UPDATE II: Two wrongs make a right. An eyewitness said that on one occasion during interminable efforts to pass anti-abortion bills in 2011, Public Health Chair Linda Tyler (defeated by Rapert for Senate last year) gaveled a meeting to adjournment immediately after ruling a voice vote had failed to pass one abortion bill (the particular one I can't pin down). She exited the room as anti-abortion legislators tried to call for a roll call.
UPDATE III: Big day for fetuses. The committee also, as expected, endorsed Rep. Andy Mayberry's bill to ban most abortions at the 20th week of pregnancy. It was amended to include a rape and incest exception. It provides no exceptions for fetal anomalies, the primary reason for the 46 abortions performed at this stage in 2011 nor protection for the health of the mother, only to save her life.
UPDATE IV: AP reports that House Speaker Davy Carter will send the unconstitutional Rapert bill back to committee because of complaints over Burris' refusal to have a roll call. I suspect is has the requisite votes if enough members attend, though that is sometimes a challenging if.

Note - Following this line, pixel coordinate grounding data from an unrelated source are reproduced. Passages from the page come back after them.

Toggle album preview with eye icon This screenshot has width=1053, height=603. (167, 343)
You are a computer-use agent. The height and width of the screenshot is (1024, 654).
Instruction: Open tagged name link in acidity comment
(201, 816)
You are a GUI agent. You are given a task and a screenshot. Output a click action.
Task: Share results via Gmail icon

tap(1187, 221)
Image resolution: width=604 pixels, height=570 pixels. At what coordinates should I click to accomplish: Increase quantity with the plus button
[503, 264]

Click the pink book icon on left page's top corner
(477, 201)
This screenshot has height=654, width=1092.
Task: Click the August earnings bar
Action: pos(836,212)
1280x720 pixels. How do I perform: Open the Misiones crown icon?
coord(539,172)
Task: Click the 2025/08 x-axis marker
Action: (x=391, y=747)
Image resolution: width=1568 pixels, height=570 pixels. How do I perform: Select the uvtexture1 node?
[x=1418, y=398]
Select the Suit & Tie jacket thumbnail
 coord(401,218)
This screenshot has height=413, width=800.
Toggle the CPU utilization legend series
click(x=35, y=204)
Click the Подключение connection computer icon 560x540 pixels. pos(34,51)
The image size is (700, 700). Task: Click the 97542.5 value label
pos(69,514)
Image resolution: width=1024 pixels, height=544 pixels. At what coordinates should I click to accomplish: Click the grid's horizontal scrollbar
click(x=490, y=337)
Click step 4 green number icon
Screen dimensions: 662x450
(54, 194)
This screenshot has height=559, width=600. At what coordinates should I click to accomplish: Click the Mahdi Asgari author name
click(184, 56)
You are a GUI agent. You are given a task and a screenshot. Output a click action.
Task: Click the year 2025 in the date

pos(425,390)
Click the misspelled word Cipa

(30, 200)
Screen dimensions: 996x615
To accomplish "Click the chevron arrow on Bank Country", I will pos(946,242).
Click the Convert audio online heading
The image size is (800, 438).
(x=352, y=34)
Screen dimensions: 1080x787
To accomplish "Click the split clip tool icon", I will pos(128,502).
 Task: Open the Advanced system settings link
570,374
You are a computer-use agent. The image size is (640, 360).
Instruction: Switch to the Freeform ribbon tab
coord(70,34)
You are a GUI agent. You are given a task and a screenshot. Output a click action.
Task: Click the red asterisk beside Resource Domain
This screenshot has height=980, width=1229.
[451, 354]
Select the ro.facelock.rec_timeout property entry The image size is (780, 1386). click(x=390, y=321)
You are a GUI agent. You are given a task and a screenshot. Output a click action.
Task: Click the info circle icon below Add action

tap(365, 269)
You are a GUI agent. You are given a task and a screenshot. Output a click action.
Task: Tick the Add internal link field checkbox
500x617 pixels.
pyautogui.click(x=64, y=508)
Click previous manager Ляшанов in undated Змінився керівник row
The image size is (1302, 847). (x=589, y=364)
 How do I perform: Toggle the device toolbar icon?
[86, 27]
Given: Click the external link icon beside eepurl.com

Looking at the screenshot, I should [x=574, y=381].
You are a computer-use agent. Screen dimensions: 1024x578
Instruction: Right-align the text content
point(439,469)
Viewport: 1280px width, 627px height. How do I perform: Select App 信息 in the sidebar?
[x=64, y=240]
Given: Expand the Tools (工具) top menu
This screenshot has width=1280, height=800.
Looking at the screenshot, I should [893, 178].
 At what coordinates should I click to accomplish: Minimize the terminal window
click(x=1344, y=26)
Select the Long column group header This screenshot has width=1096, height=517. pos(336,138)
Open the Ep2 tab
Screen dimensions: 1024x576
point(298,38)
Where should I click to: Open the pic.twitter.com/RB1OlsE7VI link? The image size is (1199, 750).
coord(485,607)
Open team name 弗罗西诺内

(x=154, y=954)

UPDATE V: KARK reports the governor has made up his mind on the abortion bills, but says he'll let the legislature vote without influence from him. He's a lawyer. He knows that the U.S. Supreme Court has, to date, ruled repeatedly and clearly that both the Rapert and Mayberry bills are unconstitutional because they prohibit abortions before viability of the fetus.
UPDATE VI: The Public Health Committee will meet after adjournment today and take another bite at Rapert's unconstitutional apple. Roll call or not, ultimately approved or not it will remain unconstitutional.
UPDATE VII: The Committee met briefly and quietly. Roll was called. 11 votes, the minimum for passage, were cast for the bill. There were five nays. It moves to the floor. And, if enacted, to court.